Lars and the Real Girl ***1/2
Directed by Craig Gillespie
Moving on we have a film that was one of the biggest hits of the festival. It's the long awaited, and much buzzed about, "Lars and the Real Girl," where actor Ryan Gosling is getting similar buzz about an Oscar nomination as he did for his last big film "Half Nelson"-which I found a bit overrating, to be honest. But this film I really did like, a movie which takes a rather absurd story and turns it into something strongly heartfelt and moving, and very very funny. I haven't seen "Mr. Woodcock" yet, but it's by the same director as this. And even though its coming out first, "Lars and the Real Girl" is his directing debut, which makes me think about "Mr. Woodcock" in a different light. But I'll talk about that more when I see "Mr. Woodcock" later in the week.
Anyway this film is about Lars, a quiet young man, clad with a moustache and button down shirts, who likes to keep to himself. This seems to bother his sister in law, Karin (played by Emily Mortimer), and she is always trying to get him to come over for breakfast. In a lesser film this would somehow connect to a love story between the two, but this is much smarter than that. It introduces a third party interested in Lars, but for different reasons, his co-worker Margo (played by Kelli Garner.) But Lars is not into human relationships, and instead ends up ordering an anatomically correct doll which he named Bianca, and begins to carry her around everywhere as if she were a real person. And while his brother begins to dismiss the fact that Bianca may be a reality, Karin ends up hiring a shrink (played by the indispensable Patricia Clarkson) to get more to the root of Lars problem.

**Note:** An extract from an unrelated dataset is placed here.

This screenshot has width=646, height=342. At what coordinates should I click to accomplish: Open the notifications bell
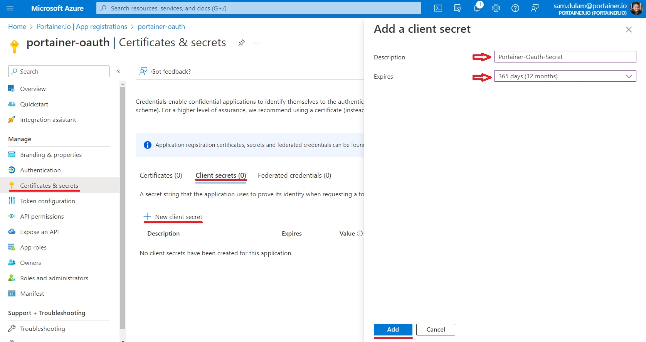[x=477, y=8]
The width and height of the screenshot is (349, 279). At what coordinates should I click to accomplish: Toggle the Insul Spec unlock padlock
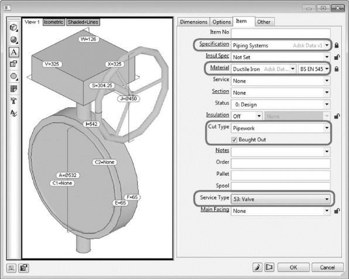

You could probably see how Hollywood could have ruined this script. I could see this being an R-rated vehicle, with much more crude and raunchy humor about the doll than this film actually has, but then the movie would have been a struggle to get through. Instead it manages to take an absurd and crazy story, and inject so much human emotion throughout. We see the entire small town "play along" to Lars, and they all act as if Bianca is a real human being. This leads to the questions about what makes this real and what makes them not. Are they real when we put some kind of value on them? This all leads up to one of the most satisfying finales in a long time-both heartwarming and heartbreaking. Gosling pulls off this performance, walking around and having heartfelt talks with a doll, but never looks crazy to the audience. This is all done with such style, and after the awkward beginning with the doll first making her appearance, you get used to it. Whenever Bianca would come out after the hour mark, nobody would laugh. She was just a regular character.
(I would have liked to ask the director if they used different dummies for the various scenes with Bianca, as she always looked different as the film progressed. But I had to leave during the Q&A.)